Last night, AEW held their Blood and Guts AEW Dynamite and had the women kick the show off.
I saw a lot of responses online about how the women should have main evented. Based on wrestling match quality? It’s hard to argue. The women absolutely had the better of the Blood and Guts matches between them and the men in the main event.
One could also argue that just on show narrative, it kicked off with the heels winning, then the champion Hangman Adam Page beating Powerhouse Hobbs to announce the steel cage match against Samoa Joe for Full Gear, followed by a feel good main event ending. Made sense to have us leave on a positive note.

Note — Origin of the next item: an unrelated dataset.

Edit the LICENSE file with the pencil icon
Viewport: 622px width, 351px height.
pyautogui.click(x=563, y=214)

But this all ignores the fact that pro wrestling on TV doesn’t really work the way maybe some think it does. The main event on television isn’t actually the “most important match” for TV viewers. What has been historically the most important match for AEW Dynamite is the opener. Specifically the first two quarter segments, as that’s when viewership is at its highest.

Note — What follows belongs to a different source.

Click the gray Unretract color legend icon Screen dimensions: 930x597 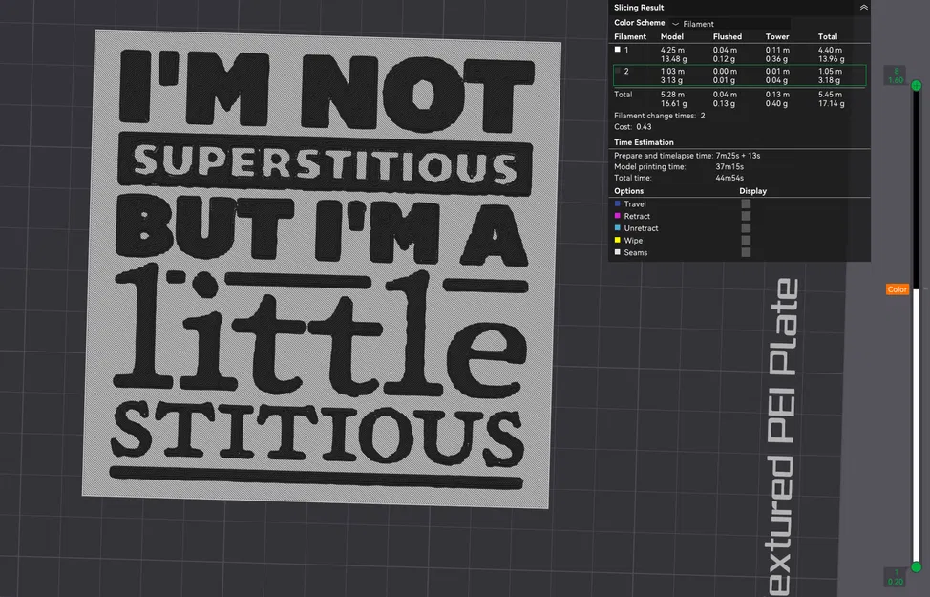click(617, 227)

Those first two quarter segments really tell you who is most important in the company. It’s usually reserved for the men who are the biggest draws. Or who the company perceives to be their biggest draw. It’s often where the AEW Men’s World Championship program gets built up. This is because AEW Dynamite typically has their highest viewership during the first two quarters, followed by the fifth quarter at the top of 9PM. You’ll notice when Maxwell Jacob Friedman is on the show, he’s either in the opening quarters or that top of the hour 9PM.
So what does this have to do with the women opening with Blood and Guts? It’s about the rarity of women opening Dynamite. Between 2019 and 2022, women never opened Dynamite with a match. Never. Not once.
The first time women opened Dynamite with a match was April 19, 2023 in Pittsburgh, Pennsylvania where Ruby Soho and Toni Storm of The Outcasts faced Britt Baker and Jamie Hayter. While this was the first women’s opener on Dynamite (likely thanks to the Brittsburgh connection) it wasn’t the first segment. That was a talking segment featuring MJF.
No other women’s matches opened Dynamite in 2023. In 2024 we got two and they both featured Mercedes Moné. August 14, 2024 versus Hikaru Shida and December 18, 2024 versus Anna Jay.
Now in 2025 we’ve had five. Four out of the five featured Mercedes Moné:
April 16, 2025 Mercedes Moné versus Athena
May 7, 2025 Toni Storm versus Anna Jay versus Penelope Ford versus Thunder Rosa
July 2, 2025 Mercedes Moné versus Mina Shirakawa
September 3. 2025 Mercedes Moné versus Alex Windsor
November 12, 2025 Women’s Blood and Guts: Mercedes Moné, Megan Bayne, Marina Shafir, and Triangle of Madness versus Kris Statlander, Toni Storm, Harley Cameron, Willow Nightingale, Mina Shirakawa, and Jamie Hayter
So there’s been eight times in the history of AEW Dynamite that women have got to open the show. That should put into perspective how important it is to do so. Too often we perceive the last match to be most important, as that’s the standard. TV, especially for Dynamite at 8PM, just works differently. It also used to work differently for the WWF Saturday Night’s Main Event, where the opening match was the one they knew they’d get the most people. You also have examples in history like how Bruno Sammartino used to sometimes have his match before the main event so New York reporters could get their photos and stories done before the paper went to the press. Nobody later tried arguing Gashouse Gilbert was the bigger star.
The fact that most of these started happening because they signed Mercedes Moné should be no surprise. She’s likely very aware of this, and AEW is aware she needs to be put at the top of the show. The only time this year it was done without Mercedes was with Timeless Toni Storm. If that Blood and Guts made didn’t feature either of them? I doubt it would have opened. Likely would have opened with the falls count anywhere match.
Hopefully that adds some context to why the women opening Dynamite wasn’t a bad thing for them and was actually a major accomplishment, and showed that AEW had faith in them being the first match people watched that night. Didn’t hurt it was the best match of the night too. Women just do violence in AEW best.